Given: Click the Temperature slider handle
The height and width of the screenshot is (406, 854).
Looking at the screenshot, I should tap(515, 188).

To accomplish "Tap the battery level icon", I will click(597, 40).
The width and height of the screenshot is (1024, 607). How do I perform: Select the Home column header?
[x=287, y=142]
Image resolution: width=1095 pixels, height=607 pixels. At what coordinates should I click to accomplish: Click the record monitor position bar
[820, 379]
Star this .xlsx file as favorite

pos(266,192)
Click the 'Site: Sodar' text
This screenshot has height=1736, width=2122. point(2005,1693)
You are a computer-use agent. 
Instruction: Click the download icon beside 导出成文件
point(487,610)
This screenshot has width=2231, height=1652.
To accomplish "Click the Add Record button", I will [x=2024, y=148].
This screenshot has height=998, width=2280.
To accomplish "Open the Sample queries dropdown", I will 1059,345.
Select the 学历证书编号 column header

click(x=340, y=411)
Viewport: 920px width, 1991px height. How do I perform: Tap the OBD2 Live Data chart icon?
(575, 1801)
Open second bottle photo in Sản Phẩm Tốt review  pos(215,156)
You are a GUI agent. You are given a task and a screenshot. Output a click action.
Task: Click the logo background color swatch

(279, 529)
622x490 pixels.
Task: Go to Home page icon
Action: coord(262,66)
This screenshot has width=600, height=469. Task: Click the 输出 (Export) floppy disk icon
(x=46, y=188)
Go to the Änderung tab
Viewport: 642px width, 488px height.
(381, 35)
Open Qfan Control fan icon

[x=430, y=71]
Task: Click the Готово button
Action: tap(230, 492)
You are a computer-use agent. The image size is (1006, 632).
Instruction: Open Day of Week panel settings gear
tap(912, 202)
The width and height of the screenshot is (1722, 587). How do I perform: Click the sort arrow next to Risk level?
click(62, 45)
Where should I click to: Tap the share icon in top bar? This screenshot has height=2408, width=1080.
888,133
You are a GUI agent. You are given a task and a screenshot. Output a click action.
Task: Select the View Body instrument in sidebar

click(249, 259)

────────

▶ **Exercise brief**
Identify each line in the items above that contains the string "button", treating uppercase and lowercase as different, and copy every such line in full.

▶ **Result**
To accomplish "Click the Add Record button", I will [x=2024, y=148].
Task: Click the Готово button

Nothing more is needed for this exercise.